Some have suggested giving the two endemic African jackals their own genus.

And this would make Canis monophyletic without including the African wild dog and dhole.

However, the genus that would remain would include several species that are all chemically interfertile with each other (at least in theory). Species complexes exist throughout that part of the Canis, and delineating species is very difficult the species in this lineage.

Although Robert Wayne at UCLA has suggested that black-backed and side-striped jackals might be able to interbreed, no one has confirmed a hybrid between these two species. African wild dogs might be able to hybridize with dholes, but because they live on different continents and because they are both fairly endangered, no one has attempted to cross them. (There are persistent rumors that dholes can cross with domestic dogs. One dog breed, the Bangkaew dog from Thailand, is said to have derived from a dog/dhole cross. However, I don’t believe this claim has ever been tested through DNA analysis.)

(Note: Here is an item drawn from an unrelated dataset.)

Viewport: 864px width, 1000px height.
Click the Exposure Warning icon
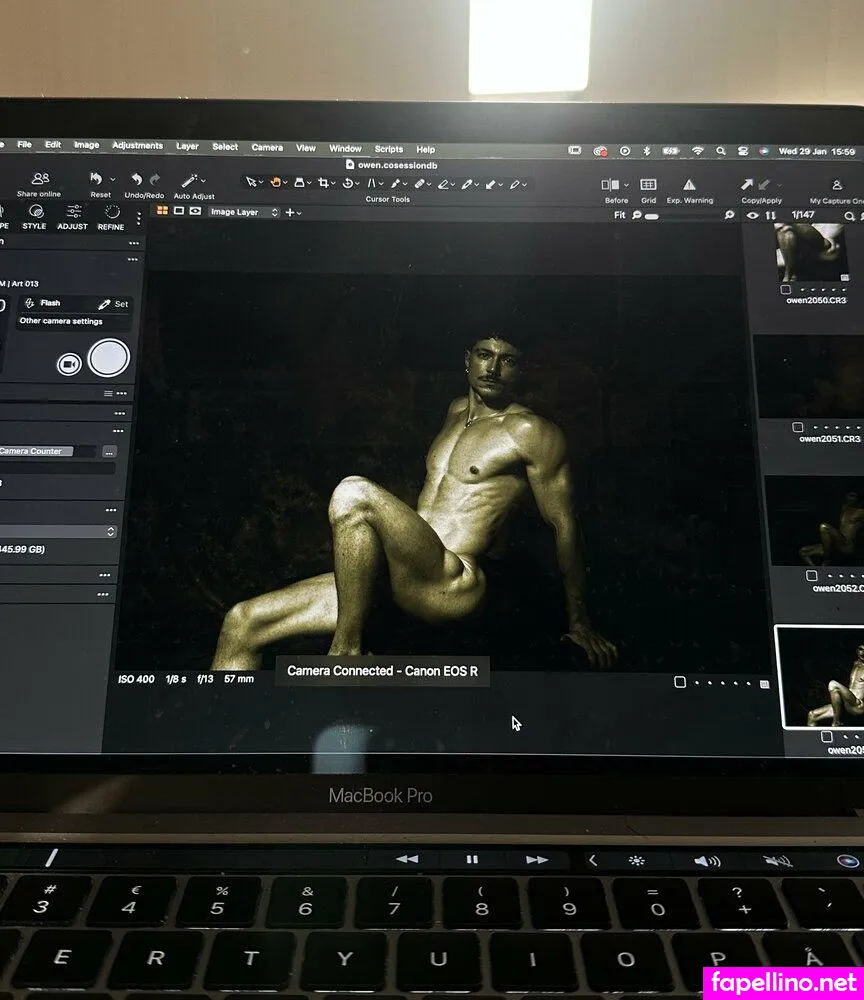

All this research has revealed that how we have traditionally thought about the dog family is probably wrong.

The golden jackal is actually a primitive offshoot of the wolf lineage, just as the coyote in the New World is. The Ethiopian wolf is an even more primitive offshoot.

The two endemic African jackals are the two oldest living species in the Canis lineage. They are even more distinct from this lineage than dholes and African wild dogs are.

We do not have a good replacement word for jackal.

I’ve suggested that we call golden jackals “Old World coyotes” almost as a joke.

But I don’t have a good name for either of the two remaining jackal.

Because black-backed jackals are so scrappy, I’ve even suggested that we call them “wild Jack Russells.”

Whatever we call them, the term jackal, if it’s used to reflect close relationships between species, is utterly meaningless.

With the exception of the two found only Africa, it doesn’t refer to any animals that have a close relationship with each other.

It’s just a term we use for smaller wild dogs that are in some way related to wolves.